What the task requires
Reproduce the following text on MA-free 2D/3D perovskite solar cells word for word, from its title through the end of the abstract.

Molecular interactions and excited-state dynamics in MA free efficient and stable 2D/3D perovskite solar cells

Abstract

Mixed 2D/3D perovskite solar cells (PSCs) achieve high efficiency and long-term stability, primarily driven by the critical role of functional groups on large organic molecules, which influence the underlying chemical interaction mechanisms. In this study, we explore the molecular interactions and excited-state dynamics of mixed 2D/3D PSCs based on a methylammonium-free (MA-free) FA-Cs perovskite structure, aimed at enhancing device performance and stability. We introduced benzamidine hydrochloride (BzCl) and 3,5-difluorobenzamidine hydrochloride (DFBzCl) molecules to form a 2D perovskite layer on top of the 3D perovskite absorber. Remarkably, the incorporation of DFBzCl resulted in a significant increase in power conversion efficiency (PCE), rising from 18.09% in the control device to 21.21%. In-depth excited-state dynamics analysis using ultrafast transient absorption spectroscopy revealed that BzCl and DFBzCl incorporation slows hot carrier cooling, facilitates charge transfer, mitigates phase segregation, and extends carrier recombination lifetimes. These effects are particularly pronounced in DFBzCl-modified devices due to the higher dipole moment of the molecule, which enhances internal electric fields, improves energy band alignment, and facilitates better charge transport at the interface. The study emphasizes the importance of dipole moment, and excited-state dynamics in optimizing the performance and stability of 2D/3D PSCs, providing crucial insights for future design.

Data section

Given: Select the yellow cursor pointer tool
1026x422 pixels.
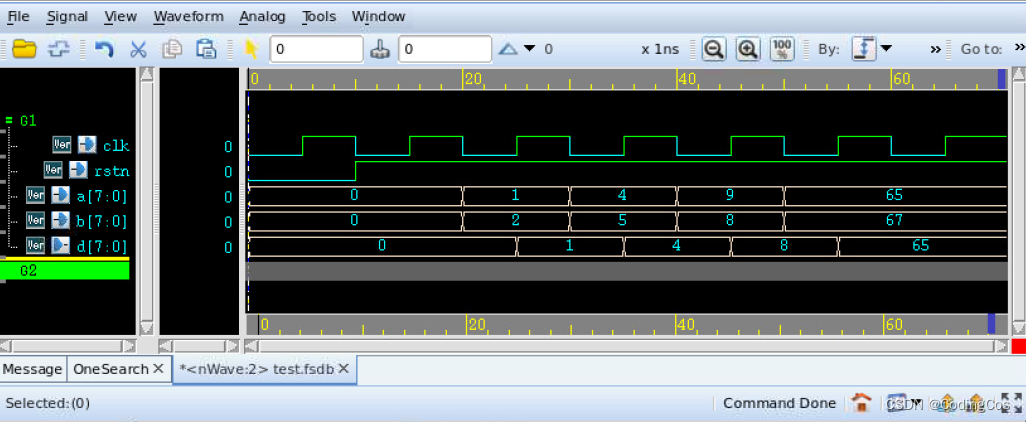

Solution to the problem
Molecular interactions and excited-state dynamics in MA free efficient and stable 2D/3D perovskite solar cells

Abstract

Mixed 2D/3D perovskite solar cells (PSCs) achieve high efficiency and long-term stability, primarily driven by the critical role of functional groups on large organic molecules, which influence the underlying chemical interaction mechanisms. In this study, we explore the molecular interactions and excited-state dynamics of mixed 2D/3D PSCs based on a methylammonium-free (MA-free) FA-Cs perovskite structure, aimed at enhancing device performance and stability. We introduced benzamidine hydrochloride (BzCl) and 3,5-difluorobenzamidine hydrochloride (DFBzCl) molecules to form a 2D perovskite layer on top of the 3D perovskite absorber. Remarkably, the incorporation of DFBzCl resulted in a significant increase in power conversion efficiency (PCE), rising from 18.09% in the control device to 21.21%. In-depth excited-state dynamics analysis using ultrafast transient absorption spectroscopy revealed that BzCl and DFBzCl incorporation slows hot carrier cooling, facilitates charge transfer, mitigates phase segregation, and extends carrier recombination lifetimes. These effects are particularly pronounced in DFBzCl-modified devices due to the higher dipole moment of the molecule, which enhances internal electric fields, improves energy band alignment, and facilitates better charge transport at the interface. The study emphasizes the importance of dipole moment, and excited-state dynamics in optimizing the performance and stability of 2D/3D PSCs, providing crucial insights for future design.